Le hall offre tout de même une percée visuelle sur la cuisine et le jardin à l'arrière. L'effet est possible grâce à une double porte, placée en coin. Pour élargir l'ouverture, les architectes ont déplacé une porte située sur un autre mur, et l'ont installée à 90 degrés par rapport à l'ouverture existante. Ils ont ainsi dégagé une perspective en coin vers la cuisine. «C'est comme si on avait fait un pli dans une double porte, illustre l'architecte. Aussitôt qu'on rentre à l'intérieur, la maison s'ouvre vers le jardin, qui emmène toute la lumière naturelle.»

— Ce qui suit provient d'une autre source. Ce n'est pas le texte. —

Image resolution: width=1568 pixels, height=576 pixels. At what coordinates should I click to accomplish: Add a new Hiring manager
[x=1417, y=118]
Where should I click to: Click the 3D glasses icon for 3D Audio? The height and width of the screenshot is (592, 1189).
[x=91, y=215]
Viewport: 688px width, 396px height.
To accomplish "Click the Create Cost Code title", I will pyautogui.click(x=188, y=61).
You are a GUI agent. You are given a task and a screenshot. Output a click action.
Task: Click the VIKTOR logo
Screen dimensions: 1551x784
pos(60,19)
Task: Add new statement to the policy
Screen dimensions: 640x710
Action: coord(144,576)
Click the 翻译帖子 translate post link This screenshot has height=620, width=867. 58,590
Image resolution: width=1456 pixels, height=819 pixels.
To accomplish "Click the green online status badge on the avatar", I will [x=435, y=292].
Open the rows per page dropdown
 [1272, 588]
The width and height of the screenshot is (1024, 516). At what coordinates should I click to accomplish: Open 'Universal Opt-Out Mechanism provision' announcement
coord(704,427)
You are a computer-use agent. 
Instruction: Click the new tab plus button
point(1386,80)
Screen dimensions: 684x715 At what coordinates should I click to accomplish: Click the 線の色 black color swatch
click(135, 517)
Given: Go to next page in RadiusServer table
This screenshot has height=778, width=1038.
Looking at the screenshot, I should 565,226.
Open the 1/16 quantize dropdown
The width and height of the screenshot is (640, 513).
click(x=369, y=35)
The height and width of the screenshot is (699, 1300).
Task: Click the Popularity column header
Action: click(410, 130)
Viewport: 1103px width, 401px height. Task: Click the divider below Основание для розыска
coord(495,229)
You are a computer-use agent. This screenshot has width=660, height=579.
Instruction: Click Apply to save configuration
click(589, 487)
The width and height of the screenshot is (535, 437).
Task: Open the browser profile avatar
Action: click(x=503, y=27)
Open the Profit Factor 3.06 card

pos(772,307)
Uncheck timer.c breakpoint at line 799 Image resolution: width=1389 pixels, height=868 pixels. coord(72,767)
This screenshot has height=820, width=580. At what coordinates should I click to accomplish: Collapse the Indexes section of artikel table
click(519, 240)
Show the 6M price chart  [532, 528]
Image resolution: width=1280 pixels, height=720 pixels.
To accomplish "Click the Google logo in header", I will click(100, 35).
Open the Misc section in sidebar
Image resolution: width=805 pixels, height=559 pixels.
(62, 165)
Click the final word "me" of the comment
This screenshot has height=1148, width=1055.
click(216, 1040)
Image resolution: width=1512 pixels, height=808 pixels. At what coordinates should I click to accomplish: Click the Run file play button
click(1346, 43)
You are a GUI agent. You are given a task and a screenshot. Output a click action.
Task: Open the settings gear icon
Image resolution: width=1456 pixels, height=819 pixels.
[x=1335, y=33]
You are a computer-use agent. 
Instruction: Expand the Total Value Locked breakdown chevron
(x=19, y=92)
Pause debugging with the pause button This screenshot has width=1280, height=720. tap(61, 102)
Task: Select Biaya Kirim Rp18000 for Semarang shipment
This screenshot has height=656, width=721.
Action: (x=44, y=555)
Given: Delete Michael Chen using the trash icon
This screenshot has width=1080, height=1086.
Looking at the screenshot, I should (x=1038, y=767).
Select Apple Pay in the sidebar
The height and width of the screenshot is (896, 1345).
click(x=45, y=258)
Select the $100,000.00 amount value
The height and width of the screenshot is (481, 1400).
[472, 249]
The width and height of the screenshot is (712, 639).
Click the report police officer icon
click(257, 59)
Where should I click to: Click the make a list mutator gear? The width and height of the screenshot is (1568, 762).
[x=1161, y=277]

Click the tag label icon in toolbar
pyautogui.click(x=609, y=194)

Une fois dans la cuisine, on se retrouve dans un autre univers. «On rentre dans un environnement qui a un nouveau langage, contemporain», explique Maxime Moreau. La pièce est ceinturée par de larges marches, qui peuvent également jouer le rôle de banquette. «Les gens peuvent s'asseoir un peu partout sur les bancs et même jouer de la musique ici, ça devient comme un lounge», poursuit-il.

Il existe un passage dans la cuisine pour accéder au séjour. Il était important pour les architectes qu'on puisse circuler partout dans la nouvelle partie, sans avoir à retourner dans l'ancienne. Ainsi, les deux mondes sont indépendants, tout en offrant constamment une vue l'un sur l'autre.

Photo: Ivanoh Demers, La Presse

Le salon fait partie de la section «contemporaine» de la maison. Les architectes ont tout de même préservé le foyer d'origine.